Поскольку понимать означает мгновенно объединить, схватить и проникнуть, эта новая рефлексия болезни — прежде всего «понимание»; именно с этим методом работает феноменологическая психология 62.
Но возможно ли понять все? Сущность душевной болезни, в противоположность нормальному поведению, как раз не может быть эксплицирована, сопротивляется любому пониманию. Не является ли ревность нормальной, когда мы понимаем даже ее крайности, и не болезненна ли она, если «мы больше не понимаем» даже самых элементарных ее реакций? Вспомним, Ясперс[64] показал, что понимание в действительности может выходить за границы нормального, и что интерсубъективное понимание может помочь приблизиться к патологическому миру в его сущности 63. Несомненно, существуют болезненные формы, которые все еще недоступны феноменологическому пониманию и останутся таковыми. Это прямые производные процессов, незнакомых нормальному сознанию, такие как вторжение в сознание образов, вызванных интоксикациями, как «психические метеоры», которые можно объяснить лишь нарушением развертывания сознания — тем, что Ясперс назвал «психическая атаксия» 64, наконец, те впечатления, которые кажутся заимствованными нами у абсолютно чуждой чувственной материи: ощущение влияния, проникающего вглубь мышления; ощущение испещренности силовыми полями, материальными и одновременно таинственными и невидимыми; опыт необычной трансформации тела.

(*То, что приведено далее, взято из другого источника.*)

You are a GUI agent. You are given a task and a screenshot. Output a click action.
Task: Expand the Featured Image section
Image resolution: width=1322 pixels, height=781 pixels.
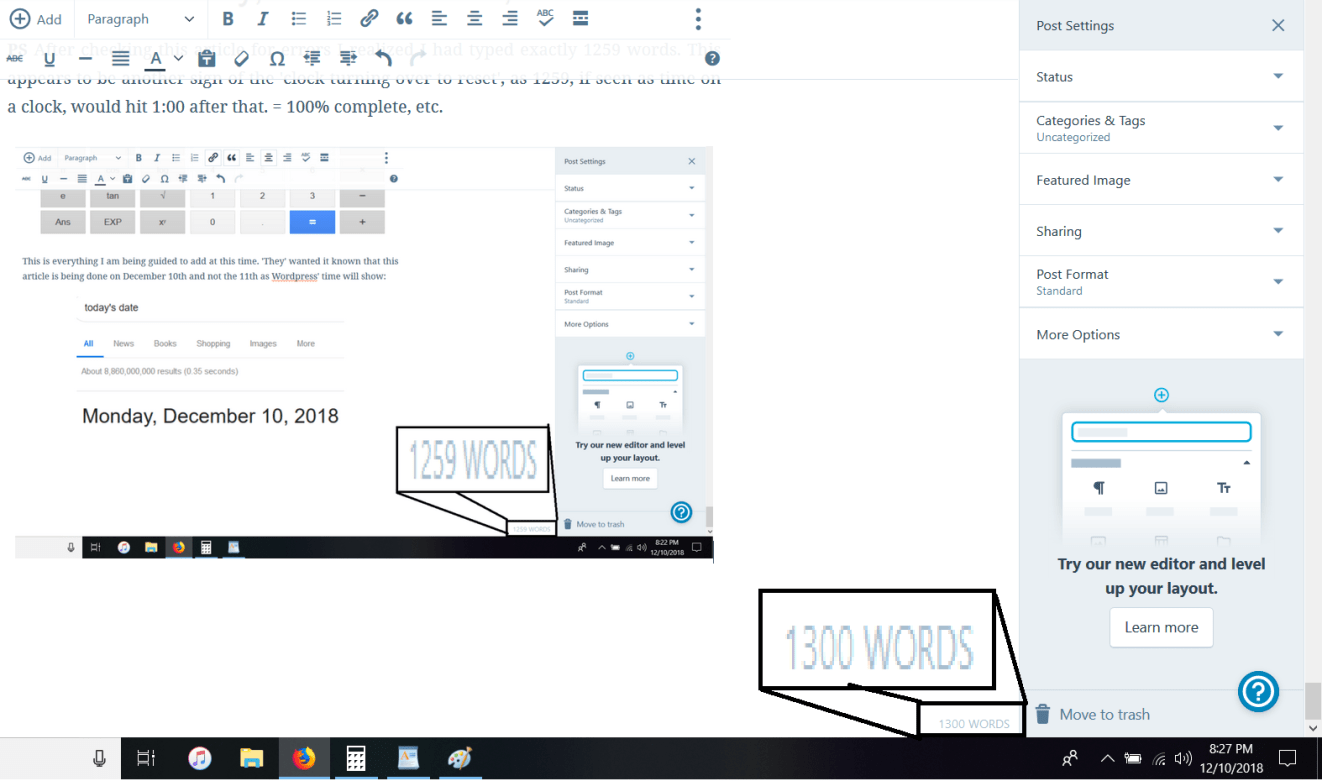click(1160, 180)
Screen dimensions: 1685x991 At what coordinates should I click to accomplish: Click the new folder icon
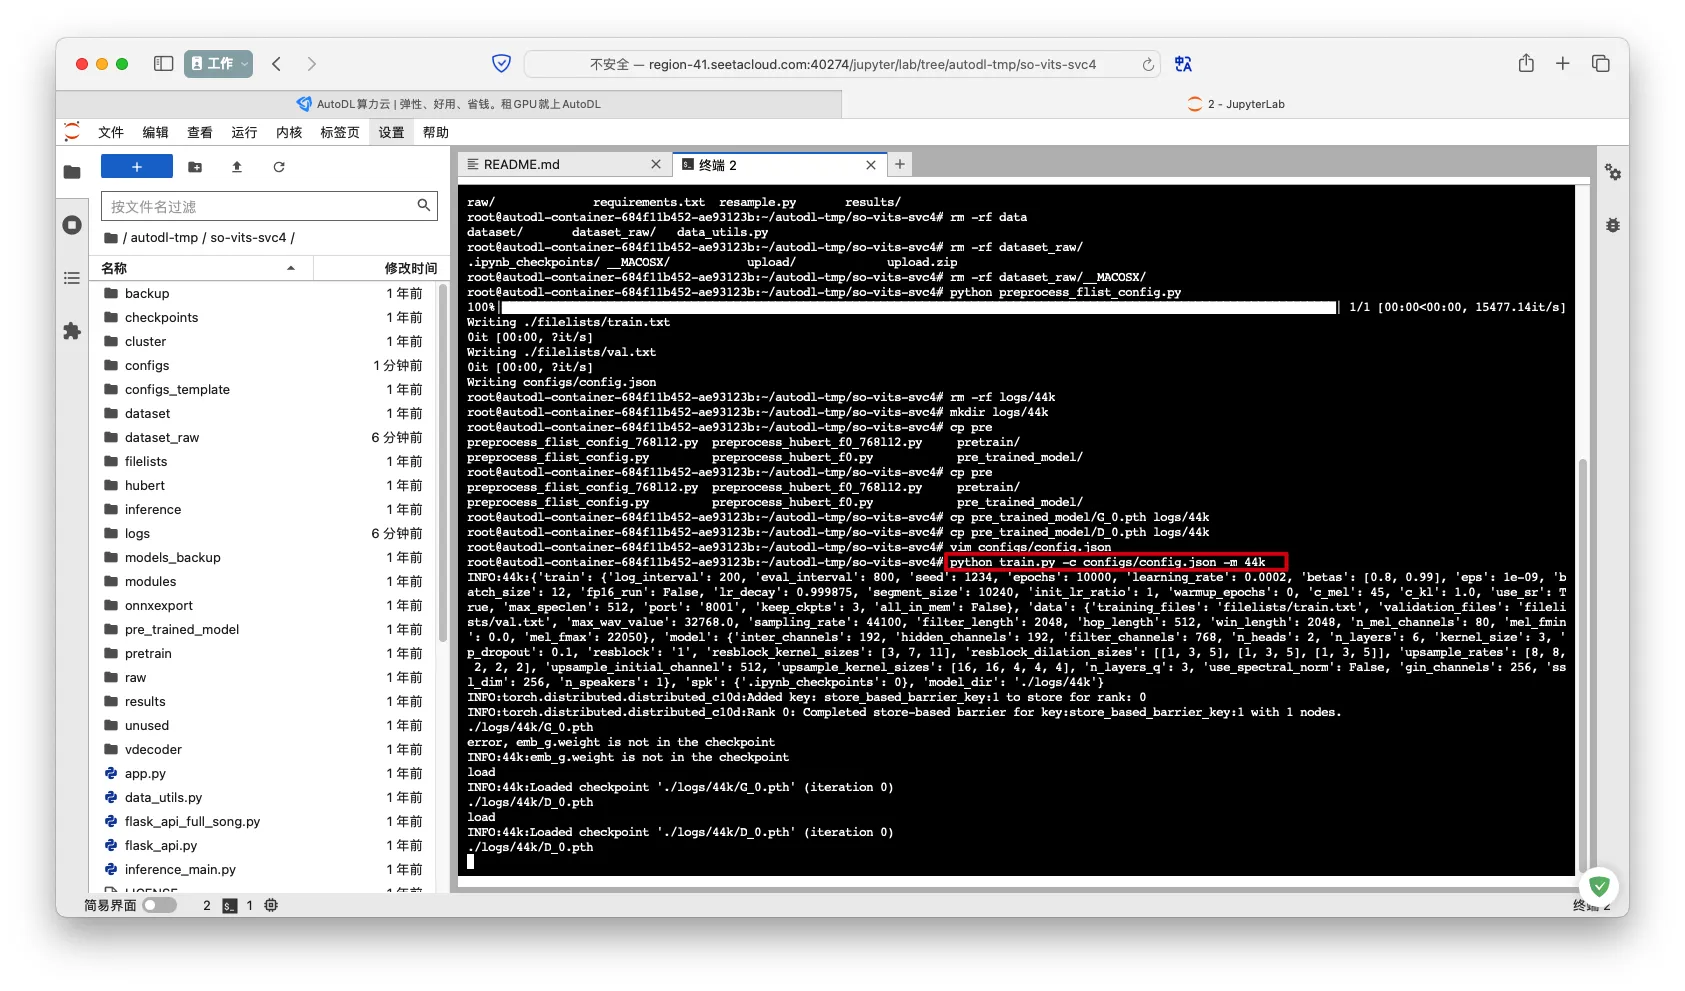(195, 167)
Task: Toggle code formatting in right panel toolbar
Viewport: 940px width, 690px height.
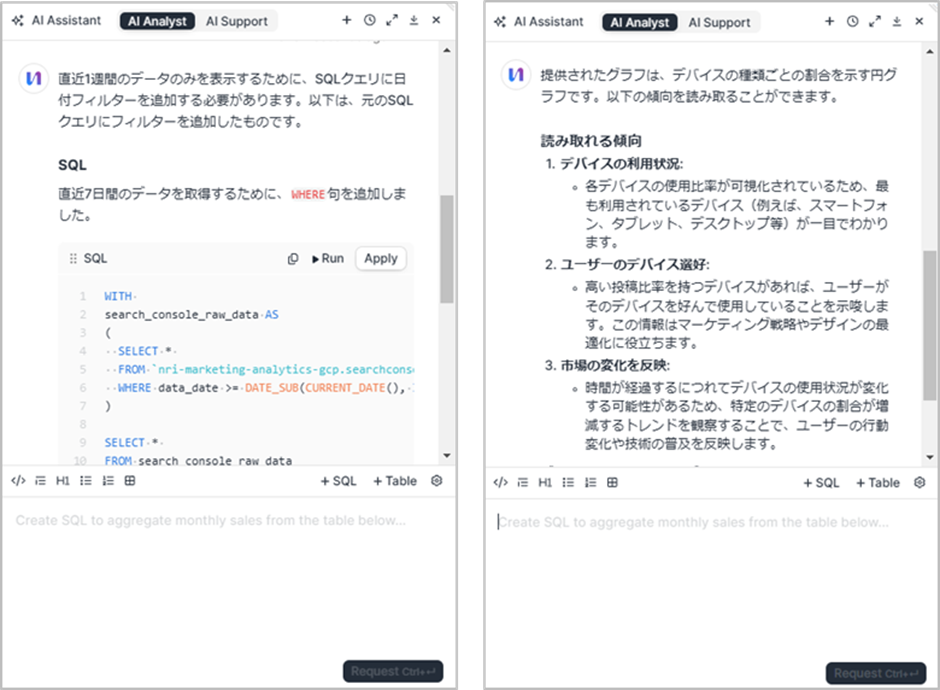Action: (x=500, y=482)
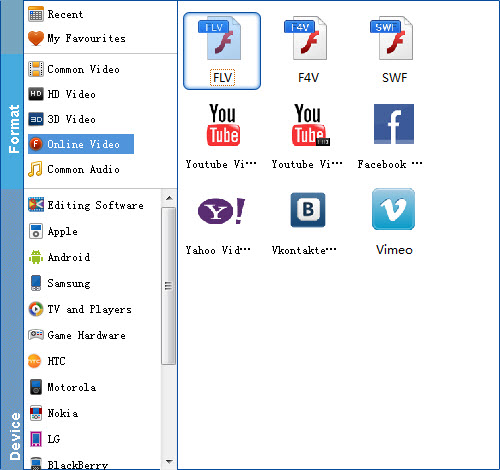Click the device list scroll-up arrow

(x=169, y=198)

Но по эту сторону далеких границ понимания, за которыми открывается чуждый для нас и мертвый мир безумия (insense), болезненный мир все еще проницаем. Посредством этого понимания предполагается одновременно воссоздать и тот опыт, в котором больной переживает свою болезнь (как он воспринимает себя в качестве больного, ненормального или страдающего индивида), и болезненный мир, открывающийся этому болезненному сознанию, — мир, который оно воспринимает как объект и который в то же самое время само конституирует. Понимание больного сознания и воссоздание его патологического мира — таковы две задачи феноменологии душевной болезни.